MARTINEZ, Calif. – Martinez Planning Commission decided Tuesday it likes most of the provisions of a proposed commercial cannabis ordinance, but suggested allowing an additional delivery service among those the city would allow to operate within its limits.
City staff has recommended two retail, or dispensary, cannabis businesses, and has suggested they’d be suitable additions in neighborhood commercial, community commercial, service commercial and thoroughfare commercial districts, said Christina Ratcliffe, director of community and economic development.
Manufacturing is defined as production, preparation, propagation or compounding marijuana or its products, and staff has recommended the city limit that type of business to one, putting it in light, heavy or controlled industrial zones, Ratcliffe said.
One distribution business could be placed in those same three industrial zones, she said.
Staff has recommended limiting testing laboratories to one as well, she said. This type of business would test marijuana or marijuana products, and are suggested for the three industrial zones.
There are two types of delivery businesses, Ratcliffe said. One would be associated with a retail storefront, and staff is recommending the city allow two to operate in the appropriate commercial zones.
An unlimited number of delivery services from outside the city, although those would be subject to permission by the chief of police, according to the ordinance proposals.
The ordinance would define schools as public, private or charter schools providing education to grades from preschool through 12th grades. Youth centers would be public or private entities exclusively used for recreational or social activities for minors.
Schools, youth centers and state licensed commercial daycare centers would be classified as “sensitive receptors,” and any cannabis business would need to be at least 600 feet from those in existence when the business’s licensing is approved.
City Planner Margaret Kavanaugh-Lynch explained that the city would seek applications by “highly qualified” operators of the various types of business, which would submit proposals for evaluation and review by Martinez Police, the Finance Department, Community and Economic Development and representatives of the city’s consultant, HdL.
Applications recommended for approval by that group would be sent to the City Council. Applicants who weren’t recommended could appeal that status to the Council as well.
Those meeting the Council’s approval would receive conditional certificates, which would allow the businesses to proceed with the planning, building and California Environmental Quality Act processes, Kavanaugh-Lynch said. While that process would have a year’s term to be complete for the business to receive a commercial cannabis operating permit, extensions could be requested and given on a case-by-case basis, she said.
“We want to move it along and get these businesses open,” she said.
Responding to Commissioners’ questions, HdL Senior Advisor Tim Cromartie said the “broad stroke” provisions of the ordinance are similar to those used in other cities, but refinements were tailored specifically for Martinez.
Screening applicants and vetting prospective businesses are going smoothly in the other cities, he said.
Matthew Harbans, who said his business, Bay Area Flavors, is seeking a place to open so it can obtain state licensing, asked the Commission to consider adding one additional delivery service to the number of businesses under consideration.

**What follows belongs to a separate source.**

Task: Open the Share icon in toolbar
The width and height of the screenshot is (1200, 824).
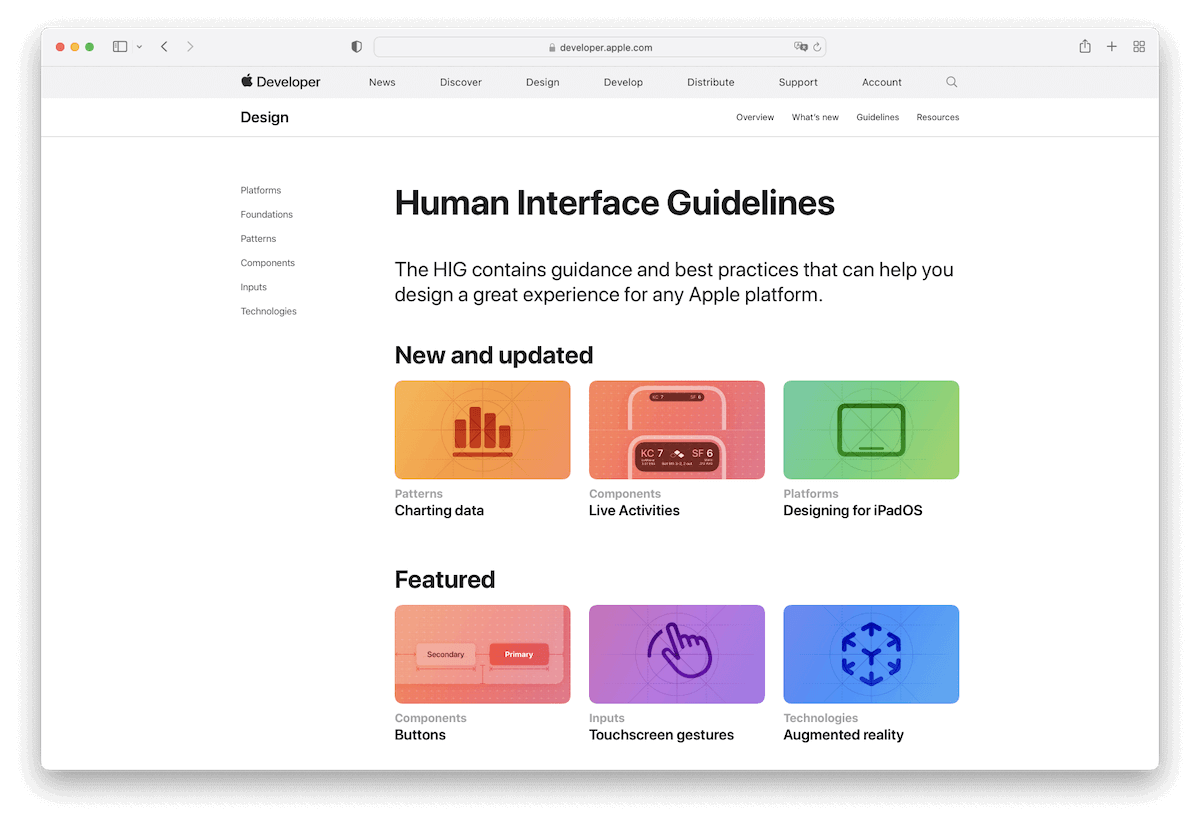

Commissioner Sean Trambley’s motion added that recommendation to the Council.
Meanwhile, Matt Light and Farid Harrison, who have applied for their company, Firefly, to open a dispensary in Martinez, sought assurance that their application wouldn’t be sent back to square one by the ordinance.
They are seeking to open in a multi-tenant building at 4808 Sunset Drive, but a decision on the application has been delayed while the city struggled to define “youth center.”
Next to the suite where Light and Harrison want to open their business is Power Endurance Training Center, which Mike Neal Jr. had contended was a youth center, since much of his clientele are minors.
Consideration of the Firefly application was put on hold until the definition could be determined and adopted through the city’s commercial cannabis ordinance.
Ratcliffe said she had no answer Tuesday night, but said city staff is talking with both HdL and its legal department. “Firefly has put a lot of time and effort, and staff has put in a lot of time and effort on the application,” she acknowledged.
Retired Planner Corey Simon said the staff proposal “solves a lot of problems,” but the city should look at impacts to surrounding areas. Shopping centers on Arnold Drive and commercial areas along Alhambra Avenue should be considered as places for some cannabis businesses because “all these areas have built-in buffers.”
The recommendation next will be reviewed by the City Council at a future meeting.